Domain Environment Purpose
5am.video WIL Media services (Plex, *arr stack)
5am.cloud WIL Top-level cloud services
wil.5am.cloud WIL Internal infrastructure (monitoring, apps)
ext.5am.cloud WIL External-facing services
sfc.al WIL Personal projects
ldn.5am.cloud LDN LDN internal infrastructure

How It Works

graph TD
    subgraph External
        ExtClient[External Client]
        Cloudflare[Cloudflare DNS]
        DDNS[DDNS Updater]
    end

    subgraph Internal
        IntClient[Internal Client]
        BIND9[BIND9 DNS]
        Caddy[Caddy Reverse Proxy]
        Backend[Backend Service]
    end

    IntClient -->|DNS query| BIND9
    BIND9 -->|"proxied service"| Caddy
    BIND9 -->|"direct service"| Backend
    Caddy -->|reverse proxy| Backend

    ExtClient -->|DNS query| Cloudflare
    Cloudflare -->|public IP| Caddy
    DDNS -->|updates IP| Cloudflare
  • Internal clients query BIND9 for service hostnames. Proxied services resolve to Caddy, which terminates TLS and forwards to backends. Non-proxied services resolve directly to the backend.
  • External clients resolve via Cloudflare DNS and reach Caddy over the public IP, kept current by DDNS.
  • Cross-site communication runs over Tailscale WireGuard tunnels. DNS zone transfers replicate zones between sites so each site can resolve the other's services.

Key Concepts

  • VLANs — each site uses a UDM Pro gateway with VLANs for network segmentation (infrastructure, VMs, storage, clients, IoT). See UniFi Gateway.
  • Split-Horizon DNS — internal and external clients get different answers for the same hostname. See DNS.
  • Unified Service Definitions — a single YAML entry per service drives both DNS records and reverse proxy configuration. See Service Definitions.
  • Zone Transfers — WIL and LDN replicate each other's DNS zones for cross-site resolution. See Zone Transfers.
  • Wildcard TLS — Caddy obtains one wildcard certificate per domain via Cloudflare DNS-01 challenge. See TLS.
  • Static Routes — UDM Pro routes cross-site traffic to the Tailscale subnet router VM. See Static Routes.
  • Port Forwarding — UDM Pro forwards ports 80/443 to Caddy for external access. See Port Forwarding.

Troubleshooting

Service not resolving internally — Check that BIND9 is running on the networking VM and that the service has an entry in the appropriate domain file under group_vars/all/proxy/. Redeploy networking: task ansible:deploy-networking ENV=wil.
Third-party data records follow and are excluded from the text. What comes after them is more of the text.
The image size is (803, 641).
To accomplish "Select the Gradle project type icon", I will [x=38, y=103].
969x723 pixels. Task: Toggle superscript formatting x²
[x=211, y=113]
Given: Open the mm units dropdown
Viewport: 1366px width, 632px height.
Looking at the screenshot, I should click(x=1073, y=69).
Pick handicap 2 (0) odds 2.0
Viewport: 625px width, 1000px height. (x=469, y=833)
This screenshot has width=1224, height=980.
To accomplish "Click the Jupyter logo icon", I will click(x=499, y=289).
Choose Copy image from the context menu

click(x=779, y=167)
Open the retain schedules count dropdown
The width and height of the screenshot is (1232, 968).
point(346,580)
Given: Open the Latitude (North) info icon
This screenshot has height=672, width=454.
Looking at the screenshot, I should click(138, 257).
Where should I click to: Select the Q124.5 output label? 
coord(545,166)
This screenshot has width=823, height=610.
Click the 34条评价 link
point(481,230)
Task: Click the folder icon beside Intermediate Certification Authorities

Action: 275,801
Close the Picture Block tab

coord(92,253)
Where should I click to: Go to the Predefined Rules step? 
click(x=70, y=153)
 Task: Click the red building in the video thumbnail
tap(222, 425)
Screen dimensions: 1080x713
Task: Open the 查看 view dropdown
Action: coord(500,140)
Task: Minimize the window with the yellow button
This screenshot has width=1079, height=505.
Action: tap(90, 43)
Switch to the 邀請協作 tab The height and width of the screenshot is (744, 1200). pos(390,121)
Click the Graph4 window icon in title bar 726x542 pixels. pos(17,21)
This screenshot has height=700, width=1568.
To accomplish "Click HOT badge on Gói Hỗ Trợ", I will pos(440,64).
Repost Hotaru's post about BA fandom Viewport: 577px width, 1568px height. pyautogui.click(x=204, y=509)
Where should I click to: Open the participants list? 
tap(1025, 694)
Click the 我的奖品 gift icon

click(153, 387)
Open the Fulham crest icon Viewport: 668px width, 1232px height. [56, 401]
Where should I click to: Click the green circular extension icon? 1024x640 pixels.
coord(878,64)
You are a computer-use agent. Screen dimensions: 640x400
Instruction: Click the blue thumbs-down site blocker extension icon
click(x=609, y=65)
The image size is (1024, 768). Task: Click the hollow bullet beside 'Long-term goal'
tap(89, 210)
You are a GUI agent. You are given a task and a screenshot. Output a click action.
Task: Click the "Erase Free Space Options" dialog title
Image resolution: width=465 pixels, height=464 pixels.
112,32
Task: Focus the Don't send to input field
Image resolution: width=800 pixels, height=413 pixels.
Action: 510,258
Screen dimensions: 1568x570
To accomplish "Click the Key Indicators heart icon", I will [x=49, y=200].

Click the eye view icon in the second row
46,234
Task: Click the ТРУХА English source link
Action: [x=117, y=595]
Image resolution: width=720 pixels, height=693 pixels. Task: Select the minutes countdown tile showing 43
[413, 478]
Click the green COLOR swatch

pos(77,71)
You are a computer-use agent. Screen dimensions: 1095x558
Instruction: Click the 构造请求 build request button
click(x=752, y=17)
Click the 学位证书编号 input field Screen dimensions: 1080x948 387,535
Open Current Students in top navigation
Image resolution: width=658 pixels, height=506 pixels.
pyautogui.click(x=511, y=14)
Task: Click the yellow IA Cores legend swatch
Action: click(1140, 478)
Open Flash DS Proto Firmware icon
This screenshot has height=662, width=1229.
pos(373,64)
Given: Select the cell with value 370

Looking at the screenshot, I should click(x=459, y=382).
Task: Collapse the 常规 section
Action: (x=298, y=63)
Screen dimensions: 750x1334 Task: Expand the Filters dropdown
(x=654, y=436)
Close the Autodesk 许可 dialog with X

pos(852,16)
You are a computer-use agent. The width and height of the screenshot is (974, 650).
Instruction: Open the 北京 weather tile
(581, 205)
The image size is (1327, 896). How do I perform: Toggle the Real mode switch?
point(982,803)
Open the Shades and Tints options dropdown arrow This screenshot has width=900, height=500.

External access not working — Verify DDNS is updating Cloudflare with the correct public IP. Check that ports 80/443 are forwarded to Caddy on the UDM Pro.

Cross-site resolution failing — Ensure Tailscale is connected on both subnet routers and that zone transfers are configured. Check with dig @10.2.20.53 <hostname>.ldn.5am.cloud.